こんにちは。シンラボ共同代表の草場です。

AIとの共同に関して、『予測マシンの世紀 AIが駆動する新たな経済』をまとめていきます。推理小説のようで、ドキドキワクワクです。

目次
はじめに―機械知能
安さはすべてを変化させる
第1部 予測
第2部 意思決定(決断を解明する;判断の価値 ほか) 
 第七章 決定を解明する
 第八章 判断の価値
 第九章 判断を予測する
 第十章 複雑さを飼いならす
 第十一章 完全自動で意思決定
第3部 ツール(ワークフローを分解する;決断を分解する ほか)
第4部 戦略(経営層にとってのAI;AIがあなたのビジネスを変容させるとき ほか)
第5部 社会(AIと人類の未来) 

第二部、決断に関してです。昨日の記事は以下です。

■完全自動で意思決定
昨日は、予測精度の向上により、判断・行動を自動化できる可能性を見ていきました。ポイントは、マシンが自動的に行動を起こすことのメリットがあるかどうかです。
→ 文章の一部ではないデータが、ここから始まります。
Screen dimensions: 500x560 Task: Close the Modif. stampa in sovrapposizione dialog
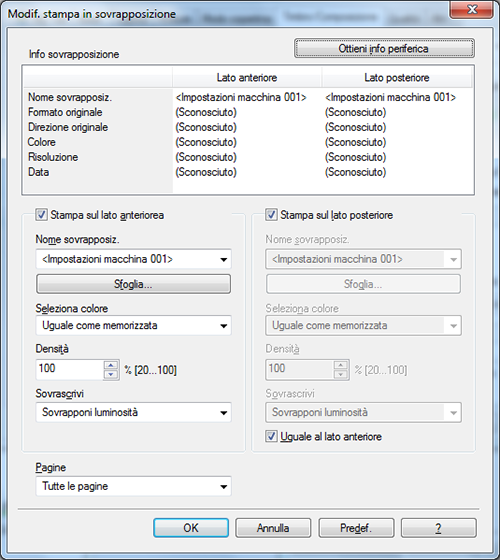(x=471, y=10)
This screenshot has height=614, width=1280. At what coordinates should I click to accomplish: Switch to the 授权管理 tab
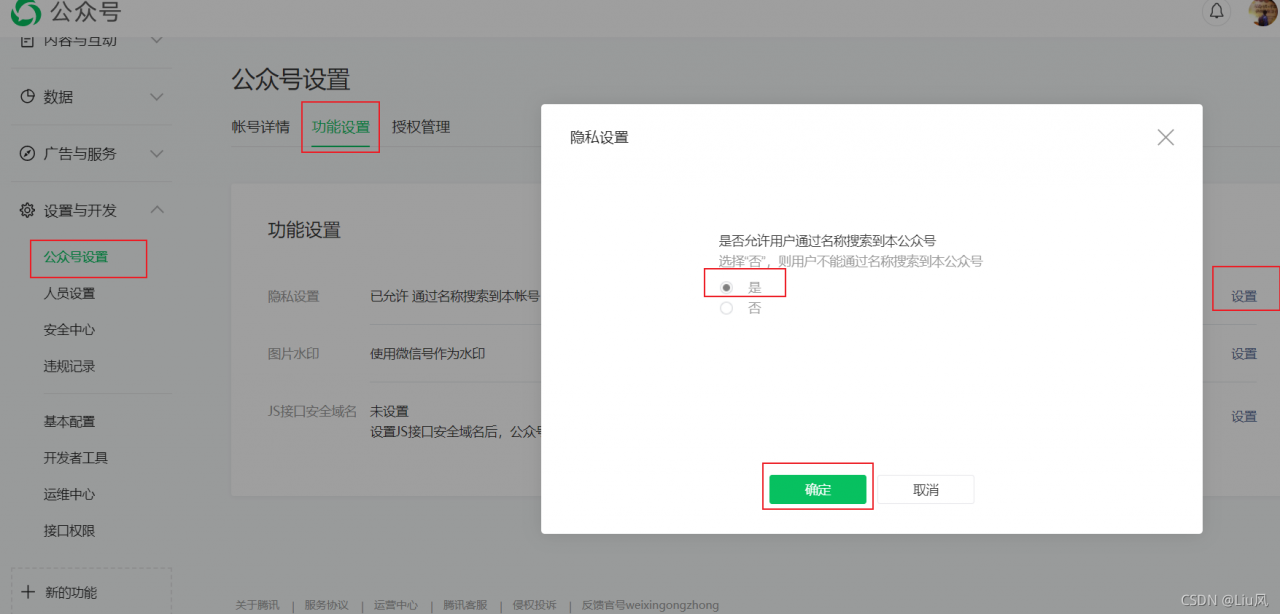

予測をマシンが行うことで、人間が行動を起こすよりもマシンのリターンが大きくなるのはいつだろうか?
あるタスクを完全に自動化すべきかどうかを決定するために、意思決定の他の要素(データ収集、判断、アクション)をマシンが行うことのリターンを決定しなければならない。

本の内容に沿って、詳しく見ていきます。

自動化を考える上で、具体例が挙げられています。鉱山の採掘です。

オーストラリアの大都市パースから1,000マイル以上離れたピルバラ地区には、大量の鉄鉱石が眠っている。現場の従業員は、数週間にわたる集中的なシフトのために飛行機で運ばれてくる。そのため、賃金や現場でのサポートにかかる費用が割高になる。鉱山会社が、彼らを最大限に活用したいと考えるのは当然のことだ。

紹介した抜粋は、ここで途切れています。